Calculate billed time and cost using standard legal billing increments (6, 10, or 15 minutes). See how rounding affects your legal bill.
Many law firms bill in time increments rather than to the exact minute. A short call or email may therefore round up to the firm’s minimum billing unit, commonly 0.1 hour, 0.2 hour, or 0.25 hour. Over many small tasks, that rounding can materially change the effective cost of the work.
This calculator shows how the selected increment affects billed time, total billed value, and the effective hourly rate once multiple tasks, travel time, and administrative time are included. It is useful for reviewing invoices, comparing billing policies, and understanding how small rounding rules affect total legal spend.

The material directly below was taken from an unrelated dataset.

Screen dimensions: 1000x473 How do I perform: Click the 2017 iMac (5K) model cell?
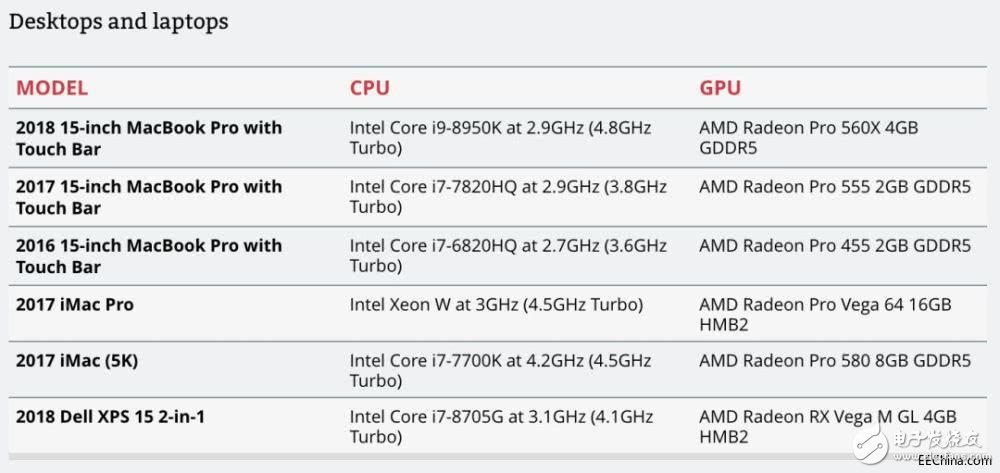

Billing increments are easy to overlook on an invoice because each entry may look small by itself. This page makes the rounding effect explicit so you can compare 6-, 10-, and 15-minute policies and see what they do to total billed time over repeated short tasks.
Billed Increments = ceil(Actual Minutes / Increment) Billed Minutes = Billed Increments × Increment Cost = (Billed Minutes / 60) × Hourly Rate
Result: $80.00 billed for 8 actual minutes
Actual: 8 minutes. Rounded up: ceil(8/6) = 2 increments = 12 minutes. Cost: (12/60) × $400 = $80. You paid $80 for 8 minutes of work — an effective rate of $600/hour.
Consider an attorney who makes ten 3-minute phone calls in a day at $400/hour with 6-minute increments. Actual time: 30 minutes ($200). Billed time: 60 minutes ($400). The rounding doubles the cost.
Batch communications, request itemized invoices with task-level detail, ask about billing increments upfront, and periodically audit invoices against your own records of interactions.
The ABA Model Rules require attorneys to charge reasonable fees. Excessive rounding or padding of time entries can constitute an ethical violation. Clients who suspect overbilling should address concerns with the attorney or file a complaint with the state bar.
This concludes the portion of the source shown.